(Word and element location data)
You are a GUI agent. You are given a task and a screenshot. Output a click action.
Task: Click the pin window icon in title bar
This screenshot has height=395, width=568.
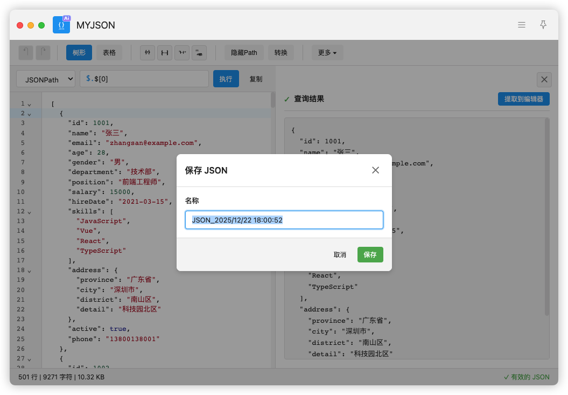(x=543, y=25)
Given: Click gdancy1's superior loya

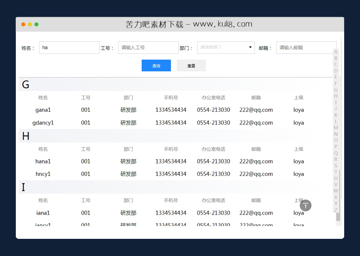Looking at the screenshot, I should [299, 123].
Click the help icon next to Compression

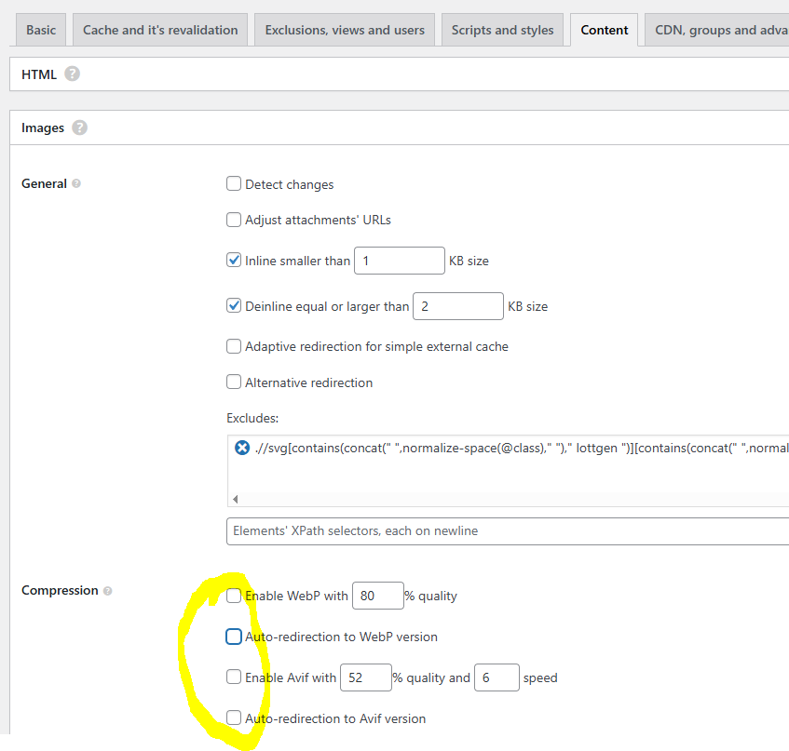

*Work instructions*
Copy the lines above word for word, leaving out the pictures.

*Full answer*
You are a GUI agent. You are given a task and a screenshot. Output a click action.
Task: Click the pin window icon in title bar
This screenshot has height=395, width=568.
(x=543, y=25)
Given: Click gdancy1's superior loya

Looking at the screenshot, I should [299, 123].
Click the help icon next to Compression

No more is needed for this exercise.